Hack(Comedy) is a computational comedy web application that allows visitors to write with virtual comedians who generate materials from borrowed comic sources.
Hack(Comedy) aims to interrogate our perception of humor through a live procedural generation that copies and reflects condensed themes and identities in the American comedy landscape. With text input such as words and phrases, virtual comedian modules use word references from scraped comedy transcripts to complete writing sentences.
Visitors can interact with virtual comedians in various ways. You can write with one comedian at a time, give the same prompt to multiple comedians and watch them generate simultaneously, or assign a fixed length of words you want all selected comedians to rant on their own.

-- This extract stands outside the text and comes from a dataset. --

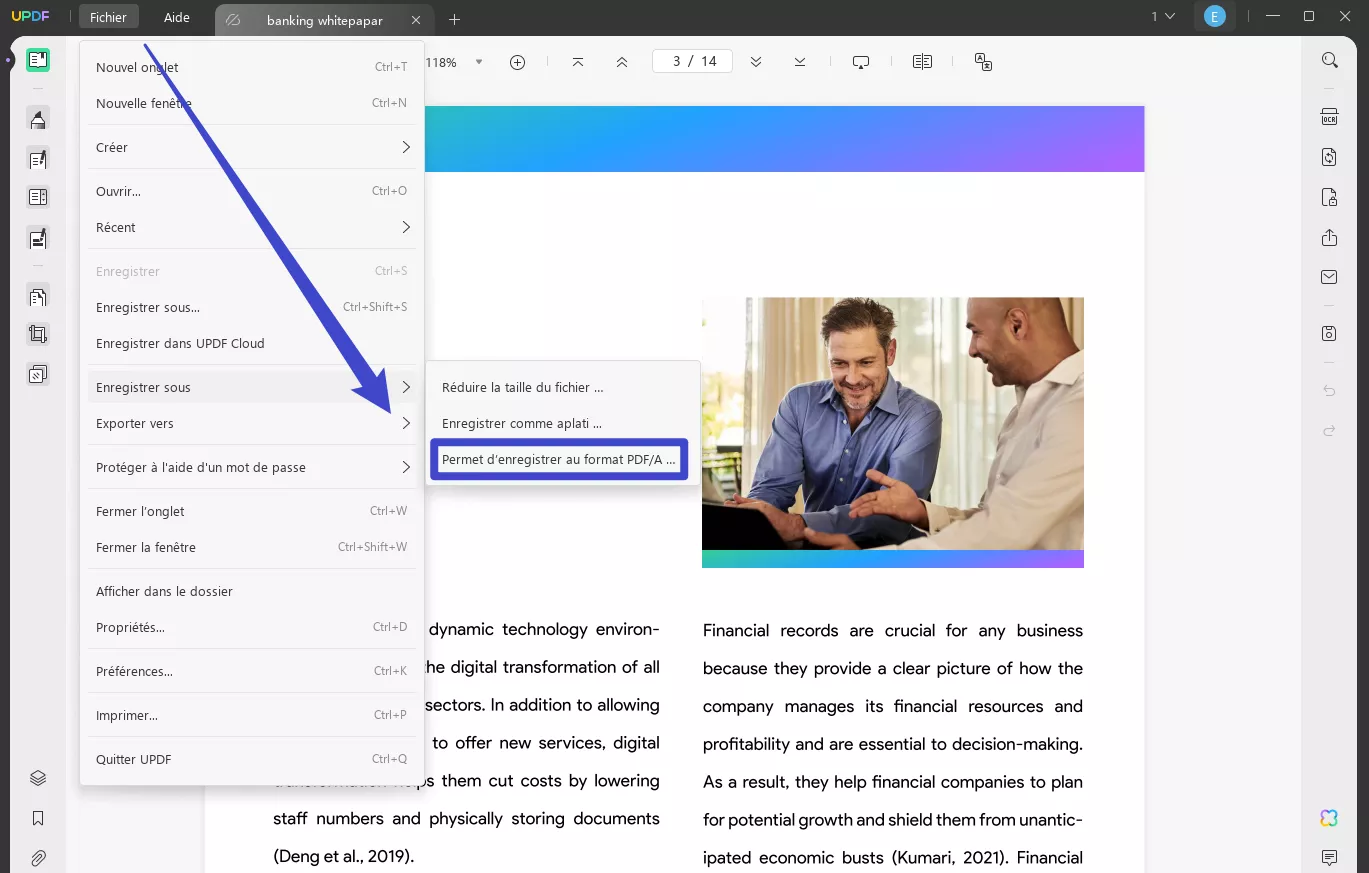Zoom in with the plus control
Viewport: 1369px width, 873px height.
pyautogui.click(x=517, y=61)
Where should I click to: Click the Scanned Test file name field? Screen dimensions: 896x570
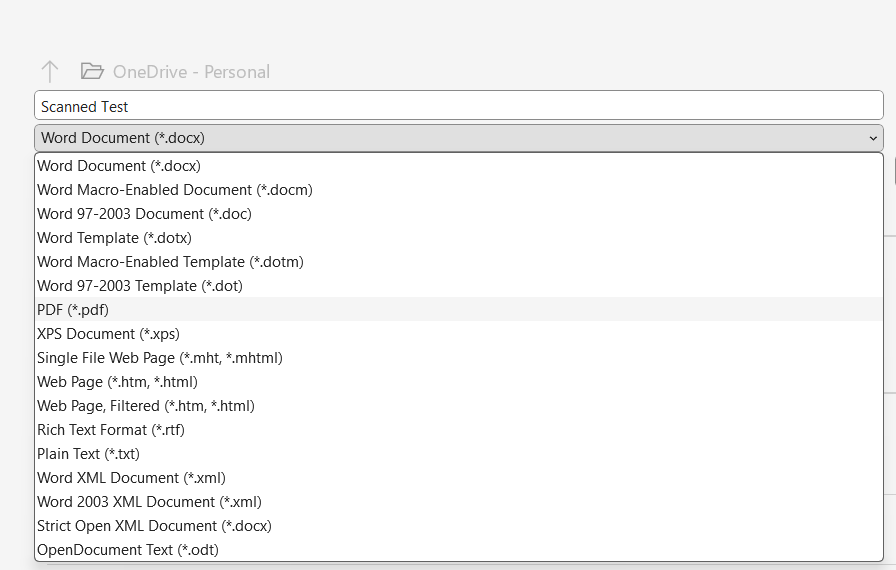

The artist, whose native language isn't English and who has struggled to become culturally competent, wants to use this unexpected way of programming to reach the American humor pedestal. The process, however, reinforces the failure of the artist's ideal pursuit of cultural competency and the comic absurdity of the pursuit itself.
Try it out at www.hackcomedy.net.
Part of the Hack(Comedy) application was developed into a tool to carry out a computational comedy performance at LaMama Experimental Theater during CultureHub's Re-Fest in March 2020. Selected themes of "mad-lib" style text were fed into the application, and human actors were choreographed to deliver the generated output verbally. There were complexities embedded throughout the performance, such as the juxtapositions among different comedians' generated outputs, the disjunction between the virtual identities and the human actors, and the unexpected absurdity of computationally crafted materials from borrowed comic sources.